[Task brief]: Your response should consist of the records, reproduced exactly.

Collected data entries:
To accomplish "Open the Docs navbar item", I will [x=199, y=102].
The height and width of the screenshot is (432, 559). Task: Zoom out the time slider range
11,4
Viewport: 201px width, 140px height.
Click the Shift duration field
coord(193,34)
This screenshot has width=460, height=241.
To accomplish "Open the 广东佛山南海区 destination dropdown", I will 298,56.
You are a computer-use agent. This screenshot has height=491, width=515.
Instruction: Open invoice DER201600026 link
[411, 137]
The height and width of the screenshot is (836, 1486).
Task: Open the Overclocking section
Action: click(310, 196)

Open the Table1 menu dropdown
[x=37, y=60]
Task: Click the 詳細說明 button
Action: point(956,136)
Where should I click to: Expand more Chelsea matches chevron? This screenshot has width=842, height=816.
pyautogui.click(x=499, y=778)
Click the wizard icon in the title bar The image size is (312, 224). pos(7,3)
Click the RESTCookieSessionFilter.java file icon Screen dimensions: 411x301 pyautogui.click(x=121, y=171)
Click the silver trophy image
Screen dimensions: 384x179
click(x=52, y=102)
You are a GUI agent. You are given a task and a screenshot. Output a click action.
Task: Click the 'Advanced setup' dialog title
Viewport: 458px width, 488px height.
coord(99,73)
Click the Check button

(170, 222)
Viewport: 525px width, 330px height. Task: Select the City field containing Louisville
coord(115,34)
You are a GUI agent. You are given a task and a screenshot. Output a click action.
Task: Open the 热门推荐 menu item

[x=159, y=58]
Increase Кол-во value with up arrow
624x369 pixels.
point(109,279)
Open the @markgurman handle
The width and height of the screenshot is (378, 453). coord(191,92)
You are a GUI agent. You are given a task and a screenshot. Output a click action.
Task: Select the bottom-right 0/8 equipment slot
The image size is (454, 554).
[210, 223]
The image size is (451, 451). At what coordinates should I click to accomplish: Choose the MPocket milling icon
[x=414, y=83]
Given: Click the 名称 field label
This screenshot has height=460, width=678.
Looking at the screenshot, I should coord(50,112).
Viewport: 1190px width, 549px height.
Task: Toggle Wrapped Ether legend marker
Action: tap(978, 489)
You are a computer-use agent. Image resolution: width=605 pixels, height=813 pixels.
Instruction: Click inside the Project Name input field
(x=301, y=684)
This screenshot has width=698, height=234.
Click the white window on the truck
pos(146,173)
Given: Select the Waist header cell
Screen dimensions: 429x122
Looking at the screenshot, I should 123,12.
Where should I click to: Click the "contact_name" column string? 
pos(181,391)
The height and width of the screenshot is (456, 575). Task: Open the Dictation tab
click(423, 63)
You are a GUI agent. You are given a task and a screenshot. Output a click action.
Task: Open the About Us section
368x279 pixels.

[Solution for this exercise]:
To accomplish "Open the Docs navbar item", I will [x=199, y=102].
The height and width of the screenshot is (432, 559). Task: Zoom out the time slider range
11,4
Viewport: 201px width, 140px height.
Click the Shift duration field
coord(193,34)
This screenshot has width=460, height=241.
To accomplish "Open the 广东佛山南海区 destination dropdown", I will 298,56.
You are a computer-use agent. This screenshot has height=491, width=515.
Instruction: Open invoice DER201600026 link
[411, 137]
The height and width of the screenshot is (836, 1486).
Task: Open the Overclocking section
Action: click(310, 196)

Open the Table1 menu dropdown
[x=37, y=60]
Task: Click the 詳細說明 button
Action: point(956,136)
Where should I click to: Expand more Chelsea matches chevron? This screenshot has width=842, height=816.
pyautogui.click(x=499, y=778)
Click the wizard icon in the title bar The image size is (312, 224). pos(7,3)
Click the RESTCookieSessionFilter.java file icon Screen dimensions: 411x301 pyautogui.click(x=121, y=171)
Click the silver trophy image
Screen dimensions: 384x179
click(x=52, y=102)
You are a GUI agent. You are given a task and a screenshot. Output a click action.
Task: Click the 'Advanced setup' dialog title
Viewport: 458px width, 488px height.
coord(99,73)
Click the Check button

(170, 222)
Viewport: 525px width, 330px height. Task: Select the City field containing Louisville
coord(115,34)
You are a GUI agent. You are given a task and a screenshot. Output a click action.
Task: Open the 热门推荐 menu item

[x=159, y=58]
Increase Кол-во value with up arrow
624x369 pixels.
point(109,279)
Open the @markgurman handle
The width and height of the screenshot is (378, 453). coord(191,92)
You are a GUI agent. You are given a task and a screenshot. Output a click action.
Task: Select the bottom-right 0/8 equipment slot
The image size is (454, 554).
[210, 223]
The image size is (451, 451). At what coordinates should I click to accomplish: Choose the MPocket milling icon
[x=414, y=83]
Given: Click the 名称 field label
This screenshot has height=460, width=678.
Looking at the screenshot, I should coord(50,112).
Viewport: 1190px width, 549px height.
Task: Toggle Wrapped Ether legend marker
Action: tap(978, 489)
You are a computer-use agent. Image resolution: width=605 pixels, height=813 pixels.
Instruction: Click inside the Project Name input field
(x=301, y=684)
This screenshot has width=698, height=234.
Click the white window on the truck
pos(146,173)
Given: Select the Waist header cell
Screen dimensions: 429x122
Looking at the screenshot, I should 123,12.
Where should I click to: Click the "contact_name" column string? 
pos(181,391)
The height and width of the screenshot is (456, 575). Task: Open the Dictation tab
click(423, 63)
You are a GUI agent. You are given a task and a screenshot. Output a click action.
Task: Open the About Us section
368x279 pixels.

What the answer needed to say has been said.